Israel captured east Jerusalem, home to
Al-Aqsa and other major holy sites, in the 1967 war and annexed it in a move
not recognized internationally. Palestinians want the eastern part of the city
to be the capital of a future independent state including the West Bank and
Gaza, which Israel also captured during the war nearly 55 years ago.
Tensions have soared in recent weeks
following a series of attacks by Palestinians that killed 14 people inside
Israel. Israel has carried out a wave of arrests and military operations across
the occupied West Bank, setting off clashes with Palestinians.
The Palestinian Health Ministry said a
17-year-old died early Friday from wounds suffered during clashes with Israeli
forces in Jenin, in the occupied West Bank, the day before.
At least 25 Palestinians have been killed in the
recent wave of violence, according to an Associated Press count, many of whom
had carried out attacks or were involved in the clashes, but also an unarmed
woman and a lawyer who appears to have been killed by mistake.
Weeks of protests and clashes in Jerusalem
during Ramadan last year eventually ignited an 11-day war with Hamas, the
Islamic militant group that rules the Gaza Strip.
Israel had lifted restrictions and taken
other steps to try and calm tensions ahead of Ramadan, but the attacks and the
military raids have brought about another cycle of unrest.
Hamas condemned what it said were “brutal
attacks” on worshippers at Al-Aqsa by Israeli forces, saying Israel would bear
“all the consequences.” It called on all Palestinians to “stand by our people in
Jerusalem.”
Earlier this week, Hamas and other militant
groups in Gaza had called on Palestinians to camp out at the Al-Aqsa mosque
over the weekend. Palestinians have long feared that Israel plans to take over
the site or partition it.
Israeli authorities say they are committed to
maintaining the status quo, but in recent years nationalist and religious Jews
have visited the site in large numbers with police escorts.
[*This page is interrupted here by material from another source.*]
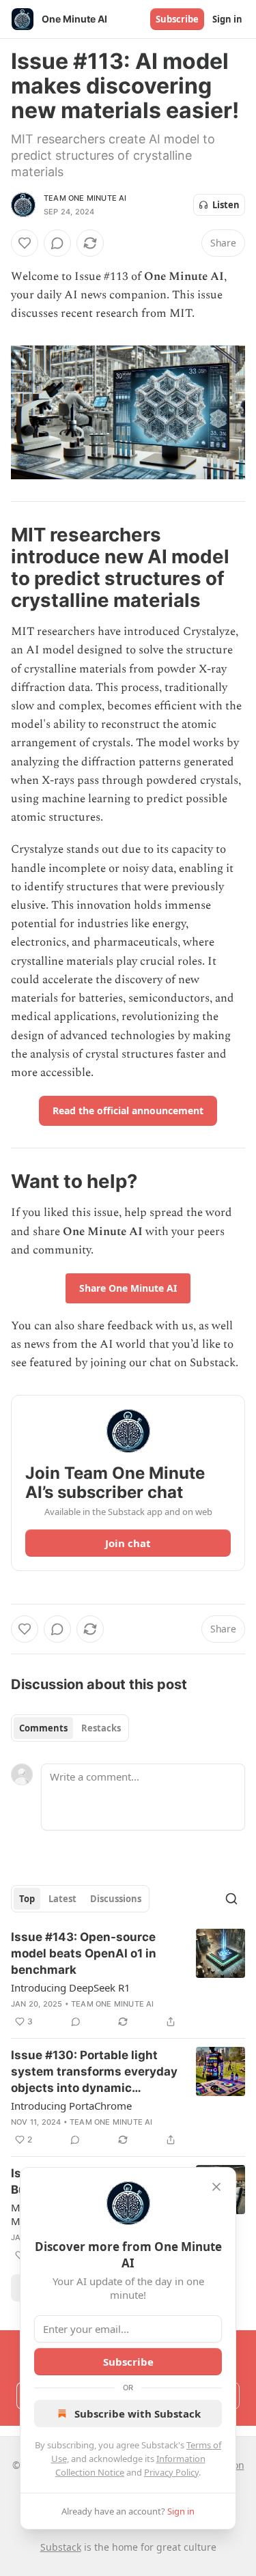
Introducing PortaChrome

In recent weeks, a radical Jewish group had
called on people to bring animals to the site in order to sacrifice them for
Passover, offering cash rewards for those who succeeded or even tried. Israeli
police work to prevent such activities, but the call was widely circulated by
Palestinians on social media, along with calls for Muslims to prevent any
sacrifices from taking place.
Rabbi Shmuel Rabinowitz, the rabbi of the
Western Wall, issued a statement calling on Muslim leaders to act to stop the
violence. It also noted that “bringing a sacrifice to the Temple Mount today is
in opposition to the decision of the Chief Rabbinate of Israel.”